• _WHAT THIS TASK INVOLVES_: Copy out the lines from the one containing "The image size is (526, 720)." through the one containing "click(331, 16)", both included, with every character kept as it appears.

══════

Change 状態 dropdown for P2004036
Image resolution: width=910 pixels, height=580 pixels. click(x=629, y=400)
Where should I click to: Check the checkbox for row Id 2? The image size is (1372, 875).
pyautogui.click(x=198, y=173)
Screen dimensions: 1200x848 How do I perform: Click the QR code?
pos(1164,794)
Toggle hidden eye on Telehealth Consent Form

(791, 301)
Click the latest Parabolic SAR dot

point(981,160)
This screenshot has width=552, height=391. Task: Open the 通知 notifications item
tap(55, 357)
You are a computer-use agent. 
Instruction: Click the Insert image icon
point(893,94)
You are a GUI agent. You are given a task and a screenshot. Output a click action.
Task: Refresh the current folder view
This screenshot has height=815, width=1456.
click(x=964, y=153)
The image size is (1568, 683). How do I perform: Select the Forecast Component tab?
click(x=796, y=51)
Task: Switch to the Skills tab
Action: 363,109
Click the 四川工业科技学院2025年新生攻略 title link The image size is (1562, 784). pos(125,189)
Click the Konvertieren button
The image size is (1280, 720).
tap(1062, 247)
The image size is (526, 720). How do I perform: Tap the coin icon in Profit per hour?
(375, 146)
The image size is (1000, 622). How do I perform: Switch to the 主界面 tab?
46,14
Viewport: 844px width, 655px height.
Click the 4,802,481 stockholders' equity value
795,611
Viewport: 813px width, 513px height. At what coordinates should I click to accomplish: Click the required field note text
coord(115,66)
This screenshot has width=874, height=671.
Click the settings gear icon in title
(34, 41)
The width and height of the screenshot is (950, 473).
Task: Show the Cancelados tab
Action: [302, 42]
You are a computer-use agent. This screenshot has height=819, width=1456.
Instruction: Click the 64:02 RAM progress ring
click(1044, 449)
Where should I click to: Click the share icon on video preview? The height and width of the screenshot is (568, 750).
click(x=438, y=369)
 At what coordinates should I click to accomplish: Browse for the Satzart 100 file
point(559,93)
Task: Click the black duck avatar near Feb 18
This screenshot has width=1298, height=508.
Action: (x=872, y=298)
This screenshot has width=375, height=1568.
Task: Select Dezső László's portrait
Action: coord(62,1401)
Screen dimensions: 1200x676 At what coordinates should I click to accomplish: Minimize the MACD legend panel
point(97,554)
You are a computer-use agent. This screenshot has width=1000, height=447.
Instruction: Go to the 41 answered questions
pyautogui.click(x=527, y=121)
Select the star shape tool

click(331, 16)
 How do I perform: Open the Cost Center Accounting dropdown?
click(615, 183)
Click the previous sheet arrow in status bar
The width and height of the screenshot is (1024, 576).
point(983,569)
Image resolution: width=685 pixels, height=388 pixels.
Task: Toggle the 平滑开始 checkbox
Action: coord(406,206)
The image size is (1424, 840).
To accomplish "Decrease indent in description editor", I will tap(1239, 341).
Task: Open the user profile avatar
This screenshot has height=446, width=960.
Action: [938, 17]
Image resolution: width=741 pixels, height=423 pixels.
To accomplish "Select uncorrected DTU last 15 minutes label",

══════

• _SOLUTION TO THIS TASK_:
The image size is (526, 720). How do I perform: Tap the coin icon in Profit per hour?
(375, 146)
The image size is (1000, 622). How do I perform: Switch to the 主界面 tab?
46,14
Viewport: 844px width, 655px height.
Click the 4,802,481 stockholders' equity value
795,611
Viewport: 813px width, 513px height. At what coordinates should I click to accomplish: Click the required field note text
coord(115,66)
This screenshot has width=874, height=671.
Click the settings gear icon in title
(34, 41)
The width and height of the screenshot is (950, 473).
Task: Show the Cancelados tab
Action: [302, 42]
You are a computer-use agent. This screenshot has height=819, width=1456.
Instruction: Click the 64:02 RAM progress ring
click(1044, 449)
Where should I click to: Click the share icon on video preview? The height and width of the screenshot is (568, 750).
click(x=438, y=369)
 At what coordinates should I click to accomplish: Browse for the Satzart 100 file
point(559,93)
Task: Click the black duck avatar near Feb 18
This screenshot has width=1298, height=508.
Action: (x=872, y=298)
This screenshot has width=375, height=1568.
Task: Select Dezső László's portrait
Action: coord(62,1401)
Screen dimensions: 1200x676 At what coordinates should I click to accomplish: Minimize the MACD legend panel
point(97,554)
You are a computer-use agent. This screenshot has width=1000, height=447.
Instruction: Go to the 41 answered questions
pyautogui.click(x=527, y=121)
Select the star shape tool

click(331, 16)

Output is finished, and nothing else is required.